Sunday, December 16, 2018

For Gaudete Sunday: An Advent Rumination

Gaudete, gaudete!
Christus est natus
Ex Maria virgine

[Read the rest here, as I’m indisposed to transcribe it all.]

     Christians will be aware that today, the third Sunday of Advent, is Gaudete (“Rejoice!”) Sunday, when the Mass celebrant lights the pink candle. Gaudete Sunday has always struck me as oddly placed, as it comes before the Feast of the Nativity – that’s Christmas Day, for all you folks playing at home – but there it is, an exhortation to rejoice about an event that hasn’t happened yet.

     Of course I’m being unreasonably literal here. There are plenty of reasons to rejoice, including this one: Jesus of Nazareth, the Christ, was born about two thousand years ago. Christmas is a commemoration, not some sort of don’t-miss-it Opening Day Sale. We already have His Gospels; we already have His promise of eternal life; we already have His Crucifixion and Resurrection by which to know that He was indeed the Son of God. So by all means rejoice. These things are ours in perpetuity. They cannot be taken away from us.

     You may have noticed that as usual at this time of year, the militant atheists are out and about, doing what they can – not much, really – to spoil the celebration. They spend money. They put up placards and billboards. They buttonhole us types with “an imaginary friend” and lecture us about how “irrational’ we’re being. And to what effect? Approximately nothing good; mostly just a lot of acrimony.

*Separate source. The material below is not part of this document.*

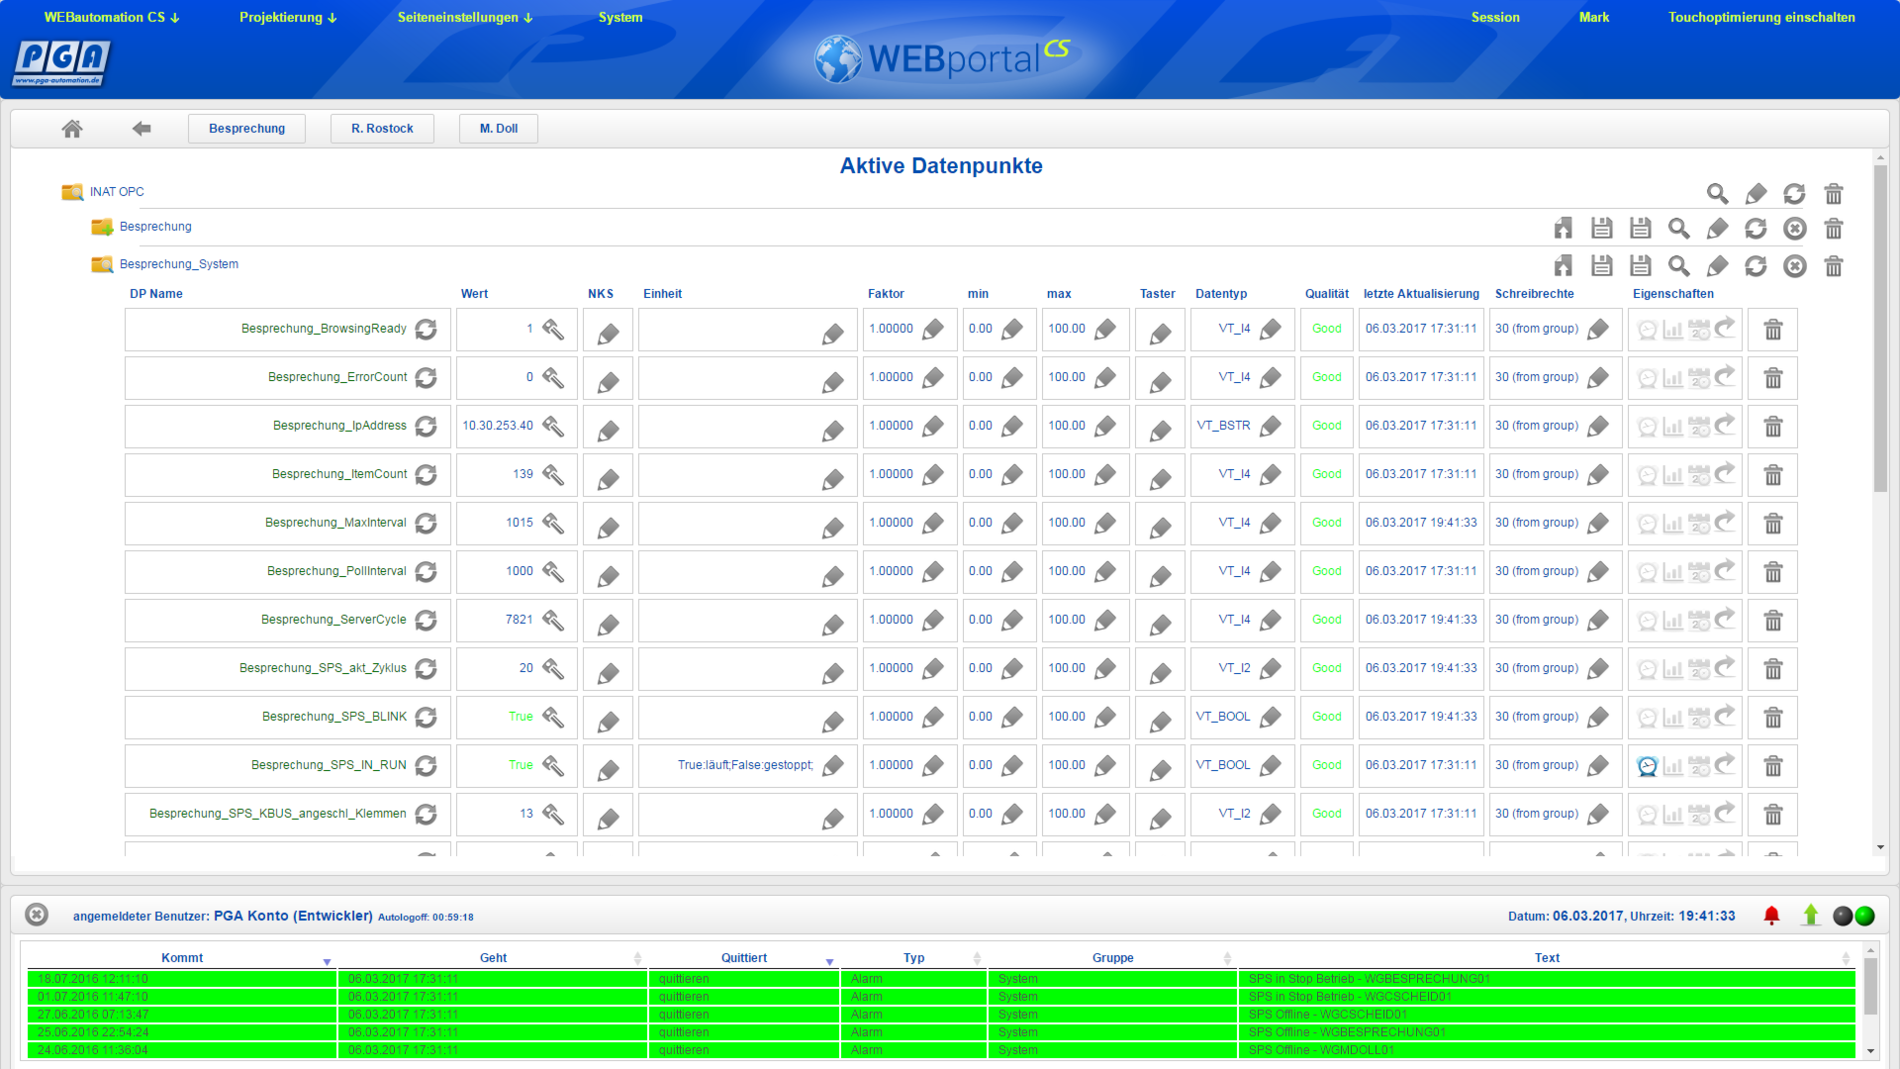This screenshot has width=1900, height=1069.
Task: Collapse the Besprechung_System folder
Action: (102, 264)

     Note that they do nothing of the sort to Muslims at Eid al-Adha. But that’s a separate subject.

     I’m reminded of a brief line from the unfairly derided movie – probably mostly by militant atheists; they can’t seem to leave anything Christian alone – God’s Not Dead 2. Protagonist Grace Wesley, played by Melissa Joan Hart, is chatting with her father Walter, played by Pat Boone, about a student of hers who’s agonized by her atheist parents’ seeming indifference to the death of her brother, an embryonic Christian. Dad says, most pithily, that “That’s the thing about atheism. It doesn’t take away the pain; it just takes away the hope.”

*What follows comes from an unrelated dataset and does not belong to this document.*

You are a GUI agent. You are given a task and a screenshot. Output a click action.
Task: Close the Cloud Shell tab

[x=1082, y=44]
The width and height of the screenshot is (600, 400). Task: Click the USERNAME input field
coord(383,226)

     Yes, some Christians are aggressively evangelistic. This is a mistake. It’s always a mistake to be aggressive about a belief that can neither be proved nor disproved. But it’s a mistake that far fewer of us make today than in previous eras. The aggressively evangelistic atheists make that point for me.

     I’ve known a fair number of reasonably intelligent people in my sixty-six years. Many of them were atheists. But they were no happier than the theists around them. In many cases they were less happy. One complained to me privately about the sense that his life was meaningless. As bright as he was – IQ around 145, by my informal estimate – he hadn’t grasped that meaning requires an interpreter. (At least he wasn’t evangelistic about his atheism.)

     Please don’t mistake me: it’s possible that the atheists are correct, that there is no supernatural realm, no eternal life, and no Supreme Being. But it’s just as possible that they’re wrong – and what do the militant ones have to offer the targets of their evangelism? Their approval? A secret handshake? A complimentary one year subscription to Free Thought magazine?

     Political evangelists are bad enough. Leave us Christians alone, please. We’re not stupid, not irrational, and not interested in your supercilious disapproval. We know what we like.

     It has always taken courage to stand against the disapproval of a noisy crowd. Time was, it took courage to be an acknowledged atheist. That’s no longer the case. Today the sneers and denunciations come from the atheists. Today it takes courage to be openly religious.

     I’m a cerebral type. Things have to make sense to me. I’m a Christian – Catholic variety – for the reasons G. K. Chesterton once cited: I find life to be sensible and workable with this scheme of belief, but senseless and unworkable without it. Were Christian doctrine overall to strike me as irremediably contradictory to Man’s accumulated knowledge, I would reject it. But the more I’ve learned, the more harmonious it has come to appear.

     It was in reaching the conclusions that:

  • The two Great Commandments and the Ten Commandments of the Decalogue are indispensable guides toward the living of a good life in a good society;
  • The evidence that Jesus of Nazareth lived, taught, worked, died, and was resurrected is trustworthy if not utterly conclusive;
  • The Gospels themselves are wholesome and contain nothing that violates the nature, drives, and social character of Man;

     ...that I became capable of rejoicing as a Christian should. But I don’t rejoice merely for the coming of the Christmas commemoration; no sincere Christian does. I rejoice for all His gifts, including existence itself. For if God exists, it follows that all else flows from His will, including our lives in a universe with fixed natural laws we can learn, and from which we can prosper. Were He to say “I’m tired of the universe, expanding all the time, who needs it?” that would be the end of all things except Him.

     His gifts to us are literally immeasurable. That’s material enough for a lifetime of rejoicing.

     May God bless and keep you all!

1 comment:

Mark.V. said...

Gaudete is a great song by the English folk rock group Steeleye Span.